Finite element modeling of lateral swelling pressure distribution behind earth retaining structures
Expansive soils swell laterally as well as vertically. Lateral volume changes will be accommodated by the cracks and fissures if there are cracks and fissures in the soil mass. However, when there are no cracks or the cracks are very small and close up without accommodating all of the volume increase that is required by the expansive soil, the swelling soil becomes restrained in the lateral directions. The result of this restrained case is the development of a lateral swelling pressure. In well compacted high plasticity clay fills, the process of swelling is likely to continue for many years. Thus, classical methods cannot be used to estimate the lateral pressure of expansive soils behind a retaining structure.
In this study, a new finite element modeling of swelling behavior of expansive soil is made by using an analogy between the thermal expansion of the solid material and swelling of the expansive soil. Soil suction profiles for the driest and the wettest steady-state conditions are produced by using static soil suction theory. Thus, a suction envelope can be produced. The validity and applications of the study are investigated by considering several experimental works. Then, some hypothetical considerations that depend upon moisture changes in expansive soil, and in cohesive nonswelling soil (CNS) with different thicknesses and geometries as the backfill behind a retaining structure have been analyzed. The parameters that affect the transmitted lateral pressure on retaining structures are investigated. The results from the numerical modeling compare closely with the results of large-scale laboratory tests. The results also show that the swelling behavior of expansive soils is dependent upon soil suction change of the soil media.
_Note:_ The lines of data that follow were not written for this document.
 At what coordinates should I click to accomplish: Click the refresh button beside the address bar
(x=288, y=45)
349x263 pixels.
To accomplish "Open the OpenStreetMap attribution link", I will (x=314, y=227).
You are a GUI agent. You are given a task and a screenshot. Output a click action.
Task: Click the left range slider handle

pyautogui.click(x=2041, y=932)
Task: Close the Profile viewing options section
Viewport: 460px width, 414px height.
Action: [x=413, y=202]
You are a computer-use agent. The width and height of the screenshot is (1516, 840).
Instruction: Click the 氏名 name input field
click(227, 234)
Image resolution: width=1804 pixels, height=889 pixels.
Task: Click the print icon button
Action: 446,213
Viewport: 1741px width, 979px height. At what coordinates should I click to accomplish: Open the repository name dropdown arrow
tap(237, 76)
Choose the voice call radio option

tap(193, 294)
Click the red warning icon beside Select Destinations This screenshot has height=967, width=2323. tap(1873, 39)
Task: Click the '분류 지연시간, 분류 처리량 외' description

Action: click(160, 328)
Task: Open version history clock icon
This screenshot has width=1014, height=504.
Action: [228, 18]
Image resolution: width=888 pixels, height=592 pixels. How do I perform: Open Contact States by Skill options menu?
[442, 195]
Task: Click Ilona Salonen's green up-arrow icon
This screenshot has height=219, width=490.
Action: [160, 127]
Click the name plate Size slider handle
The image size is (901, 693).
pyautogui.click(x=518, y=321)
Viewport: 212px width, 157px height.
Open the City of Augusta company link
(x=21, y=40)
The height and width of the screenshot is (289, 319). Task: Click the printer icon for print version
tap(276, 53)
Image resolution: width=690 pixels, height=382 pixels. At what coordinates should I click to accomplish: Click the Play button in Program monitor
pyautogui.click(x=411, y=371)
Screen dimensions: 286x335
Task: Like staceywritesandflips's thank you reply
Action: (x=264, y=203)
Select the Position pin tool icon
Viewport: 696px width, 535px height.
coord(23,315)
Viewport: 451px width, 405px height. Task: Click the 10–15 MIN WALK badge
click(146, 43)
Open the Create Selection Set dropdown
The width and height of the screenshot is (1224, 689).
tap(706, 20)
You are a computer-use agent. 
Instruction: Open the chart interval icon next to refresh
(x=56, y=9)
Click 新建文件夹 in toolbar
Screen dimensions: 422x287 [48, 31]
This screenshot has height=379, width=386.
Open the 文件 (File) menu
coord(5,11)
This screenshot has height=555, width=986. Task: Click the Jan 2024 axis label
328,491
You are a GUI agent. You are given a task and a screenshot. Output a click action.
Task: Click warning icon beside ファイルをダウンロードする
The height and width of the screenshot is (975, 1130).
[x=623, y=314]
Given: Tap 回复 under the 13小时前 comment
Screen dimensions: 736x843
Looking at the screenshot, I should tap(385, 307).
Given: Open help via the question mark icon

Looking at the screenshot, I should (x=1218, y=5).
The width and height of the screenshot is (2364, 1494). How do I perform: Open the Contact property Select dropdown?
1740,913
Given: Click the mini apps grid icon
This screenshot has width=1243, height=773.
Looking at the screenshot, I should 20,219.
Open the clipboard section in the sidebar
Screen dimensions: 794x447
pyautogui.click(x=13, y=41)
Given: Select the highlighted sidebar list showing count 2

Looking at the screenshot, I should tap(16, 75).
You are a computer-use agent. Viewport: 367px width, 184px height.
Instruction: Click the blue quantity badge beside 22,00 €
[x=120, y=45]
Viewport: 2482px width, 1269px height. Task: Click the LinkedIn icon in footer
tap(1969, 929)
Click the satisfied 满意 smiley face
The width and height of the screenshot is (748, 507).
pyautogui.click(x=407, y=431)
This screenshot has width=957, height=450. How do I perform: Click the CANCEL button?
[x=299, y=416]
Since the numerical model considers backfill materials with different properties, for example, each finite element in the system can have its own modulus of elasticity,
Poisson's ratio, soil unit weight, and soil suction all can change from point to point in a soil mass; thus, soils with different properties can be simulated as backfill material behind the retaining structure in this model. In the hypothetical cases, effect of size, shape, material, density, and moisture conditions of a backfill on the transmitted lateral pressure are investigated. A comparison of the cases that are simulated in the numerical model are made with results from full-scale tests done by others in order to evaluate the best size, shape, material, or soil moisture condition for transmitting the least lateral pressure to, say, a basement wall.